▶ [Requirement]
Please copy the material below, starting at its first line and ending with the line containing "click(x=45, y=329)", and reproduce only those lines with the requests unchanged. Scale every coordinate in the answers by 0.75, rounding to whole numbers with halves rounded up.

Dataset items:
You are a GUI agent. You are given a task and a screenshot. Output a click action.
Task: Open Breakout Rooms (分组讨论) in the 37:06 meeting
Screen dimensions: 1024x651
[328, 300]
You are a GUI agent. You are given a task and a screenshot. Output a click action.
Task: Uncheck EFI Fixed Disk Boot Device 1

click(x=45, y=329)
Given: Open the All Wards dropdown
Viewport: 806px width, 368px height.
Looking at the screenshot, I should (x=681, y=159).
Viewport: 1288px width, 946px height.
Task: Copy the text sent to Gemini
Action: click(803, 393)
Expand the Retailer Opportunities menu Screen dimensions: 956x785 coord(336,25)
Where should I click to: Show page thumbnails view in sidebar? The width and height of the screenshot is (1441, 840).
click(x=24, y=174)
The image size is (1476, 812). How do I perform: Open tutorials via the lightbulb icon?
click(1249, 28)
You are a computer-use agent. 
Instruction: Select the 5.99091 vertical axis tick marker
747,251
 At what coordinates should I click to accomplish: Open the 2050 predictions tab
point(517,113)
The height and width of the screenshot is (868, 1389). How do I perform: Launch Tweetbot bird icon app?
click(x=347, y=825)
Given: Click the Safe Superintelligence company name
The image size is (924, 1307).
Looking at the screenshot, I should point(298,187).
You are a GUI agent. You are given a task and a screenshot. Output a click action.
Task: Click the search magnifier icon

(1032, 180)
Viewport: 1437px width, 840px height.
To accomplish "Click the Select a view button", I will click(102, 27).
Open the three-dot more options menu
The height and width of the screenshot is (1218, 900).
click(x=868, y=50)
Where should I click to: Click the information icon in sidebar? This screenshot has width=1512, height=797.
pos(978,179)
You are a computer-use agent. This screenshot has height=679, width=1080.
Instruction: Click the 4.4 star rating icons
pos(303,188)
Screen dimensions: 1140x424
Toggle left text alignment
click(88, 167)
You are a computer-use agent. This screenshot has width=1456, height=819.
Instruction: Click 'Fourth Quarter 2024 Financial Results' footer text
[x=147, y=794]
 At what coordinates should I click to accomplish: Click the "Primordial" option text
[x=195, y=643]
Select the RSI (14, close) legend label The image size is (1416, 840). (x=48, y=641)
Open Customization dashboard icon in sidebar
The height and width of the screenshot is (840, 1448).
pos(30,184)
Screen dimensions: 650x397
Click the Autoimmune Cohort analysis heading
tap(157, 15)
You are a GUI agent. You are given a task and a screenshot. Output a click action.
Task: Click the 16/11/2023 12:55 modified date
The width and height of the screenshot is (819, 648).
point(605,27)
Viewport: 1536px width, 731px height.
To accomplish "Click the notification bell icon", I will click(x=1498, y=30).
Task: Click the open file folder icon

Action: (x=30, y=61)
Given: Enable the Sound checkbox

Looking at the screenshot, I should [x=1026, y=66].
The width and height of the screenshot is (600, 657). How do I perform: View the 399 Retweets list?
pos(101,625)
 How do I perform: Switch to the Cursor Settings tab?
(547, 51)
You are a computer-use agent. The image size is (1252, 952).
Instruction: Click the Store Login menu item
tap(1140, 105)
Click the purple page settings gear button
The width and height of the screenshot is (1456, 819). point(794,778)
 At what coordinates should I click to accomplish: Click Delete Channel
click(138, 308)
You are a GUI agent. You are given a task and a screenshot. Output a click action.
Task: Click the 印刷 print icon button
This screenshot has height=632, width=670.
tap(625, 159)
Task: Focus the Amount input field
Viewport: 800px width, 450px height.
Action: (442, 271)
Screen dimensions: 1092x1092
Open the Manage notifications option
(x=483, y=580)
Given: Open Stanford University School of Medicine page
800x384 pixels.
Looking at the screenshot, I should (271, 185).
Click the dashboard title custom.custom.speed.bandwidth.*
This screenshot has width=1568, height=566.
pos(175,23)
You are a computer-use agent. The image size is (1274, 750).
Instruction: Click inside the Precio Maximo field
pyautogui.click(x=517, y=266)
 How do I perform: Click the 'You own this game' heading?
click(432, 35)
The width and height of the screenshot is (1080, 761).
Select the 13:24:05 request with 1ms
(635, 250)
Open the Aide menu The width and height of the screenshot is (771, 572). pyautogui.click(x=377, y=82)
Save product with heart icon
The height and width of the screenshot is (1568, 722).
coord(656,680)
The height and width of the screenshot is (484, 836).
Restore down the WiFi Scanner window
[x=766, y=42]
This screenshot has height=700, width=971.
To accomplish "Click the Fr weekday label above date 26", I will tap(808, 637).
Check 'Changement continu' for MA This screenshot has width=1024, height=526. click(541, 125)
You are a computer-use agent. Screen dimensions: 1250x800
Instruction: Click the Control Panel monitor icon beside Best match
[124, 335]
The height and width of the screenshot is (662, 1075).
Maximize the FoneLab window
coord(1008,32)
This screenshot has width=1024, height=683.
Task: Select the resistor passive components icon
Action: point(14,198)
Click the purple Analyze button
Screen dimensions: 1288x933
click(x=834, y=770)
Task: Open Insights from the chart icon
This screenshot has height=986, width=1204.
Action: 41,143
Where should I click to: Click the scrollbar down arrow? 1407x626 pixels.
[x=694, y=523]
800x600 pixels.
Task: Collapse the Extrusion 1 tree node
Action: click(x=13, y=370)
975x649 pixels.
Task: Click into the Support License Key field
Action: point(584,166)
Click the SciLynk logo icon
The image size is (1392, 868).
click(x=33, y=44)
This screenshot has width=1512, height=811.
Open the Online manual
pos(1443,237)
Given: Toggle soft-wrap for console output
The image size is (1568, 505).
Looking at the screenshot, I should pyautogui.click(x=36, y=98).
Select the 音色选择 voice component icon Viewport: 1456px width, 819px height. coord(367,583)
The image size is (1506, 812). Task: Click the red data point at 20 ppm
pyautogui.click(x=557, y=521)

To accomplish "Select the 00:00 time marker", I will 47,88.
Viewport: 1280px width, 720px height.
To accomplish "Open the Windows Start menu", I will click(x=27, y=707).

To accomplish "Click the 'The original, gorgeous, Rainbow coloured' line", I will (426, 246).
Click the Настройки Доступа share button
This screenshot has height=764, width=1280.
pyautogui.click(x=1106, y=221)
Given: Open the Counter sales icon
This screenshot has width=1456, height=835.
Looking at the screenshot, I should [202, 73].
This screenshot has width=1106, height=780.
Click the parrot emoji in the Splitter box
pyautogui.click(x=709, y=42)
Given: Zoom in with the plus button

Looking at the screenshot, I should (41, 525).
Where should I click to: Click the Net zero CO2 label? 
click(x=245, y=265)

▶ [The output]
You are a GUI agent. You are given a task and a screenshot. Output a click action.
Task: Open Breakout Rooms (分组讨论) in the 37:06 meeting
Screen dimensions: 1024x651
[246, 225]
You are a GUI agent. You are given a task and a screenshot. Output a click action.
Task: Uncheck EFI Fixed Disk Boot Device 1

click(x=34, y=247)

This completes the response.